Reviews

Grease (Tour – Glasgow)

1950s Americana. Bring me your dweebs, your Gidgets and your bombshells and trade them in for the hips and squares of David Gilmore‘s Grease, a predictable rehash of forty years worth of summer loving.

Let’s break one of the founding laws of chemistry: concentration is dilution. That much this production proves. The more patches stitched onto the T-Birds’ leather jackets, the less the actors behind the white teeth can find the roles anew. As a consequence, the cast trades on impressions of whichever stereotypes Travolta and co. embodied in their eternally popular film musical. Leading lovers Danny Bayne and Carina Gillespie are fine as teenagers Danny and Sandy but lack the vital chemistry in this rather sanitised telling of their hopeless devotion.

Nonetheless, the twenty-six strong ensemble and punchy band work hard to entertain the crowd. Their execution of Arlene Phillips‘ choreography, a corrupted form of jive which softens the Fonzie with extensions of Fosse, is energetic and spirited.
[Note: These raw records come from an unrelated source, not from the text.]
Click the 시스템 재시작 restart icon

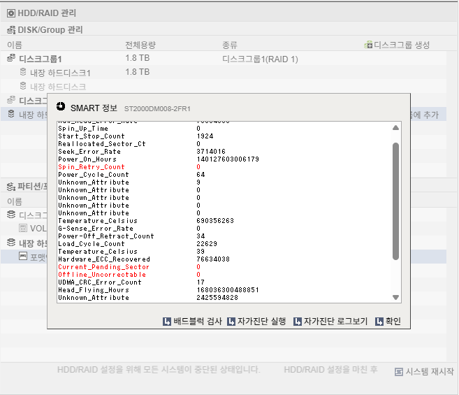click(x=399, y=372)
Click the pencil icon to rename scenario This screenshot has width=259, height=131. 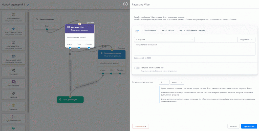[28, 5]
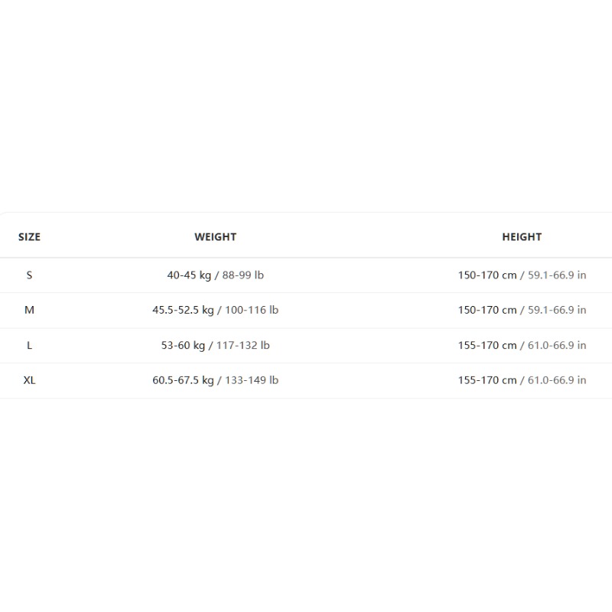Click the 60.5-67.5 kg weight value
The image size is (612, 612).
point(183,380)
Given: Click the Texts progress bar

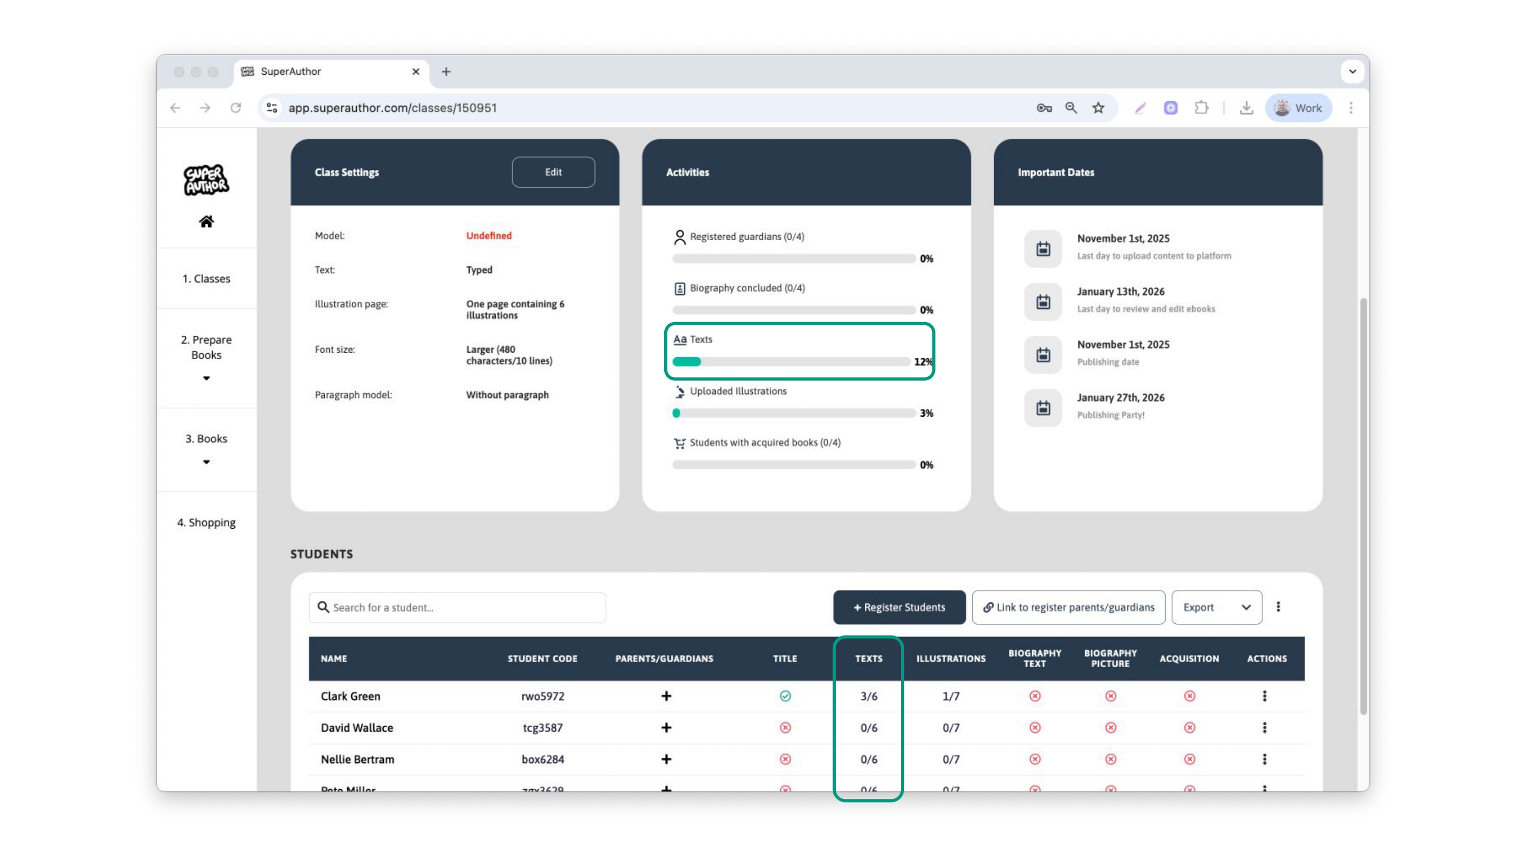Looking at the screenshot, I should point(791,362).
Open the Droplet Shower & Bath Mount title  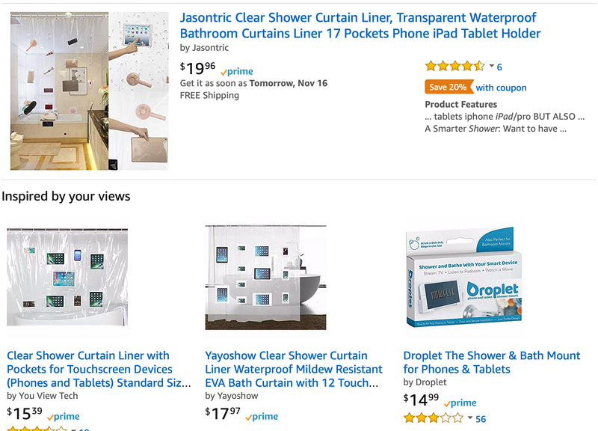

Derek Rogers and Laura Wilson find some rare individuality and genuine pluck in kooky courtship number, “Mooning”, freed by the overlordship of expectation and conformity which chains the more recognisable songs in Jim Jacobs and Warren Casey‘s songbook.

Yes, it’s seen as pedantic and unpopular to ask that revivals be revisionist but surely a decent show with a decent jukebox of songs deserves a little more thought than it is afforded here. Perhaps we ought to blame Hairspray for asking us to view the era with satire and suspicion, or Dreamboats and Petticoats for finding the fifties afresh, and challenge producers to create something more meaningful.

Methinks it’s time for a  rethink. This production rifles through the bags of washing of previous stagings and leaves these characters as little more than toothless four year olds who can drive Cadillacs. As it stands, Grease is, and shall perhaps always remain, ancient.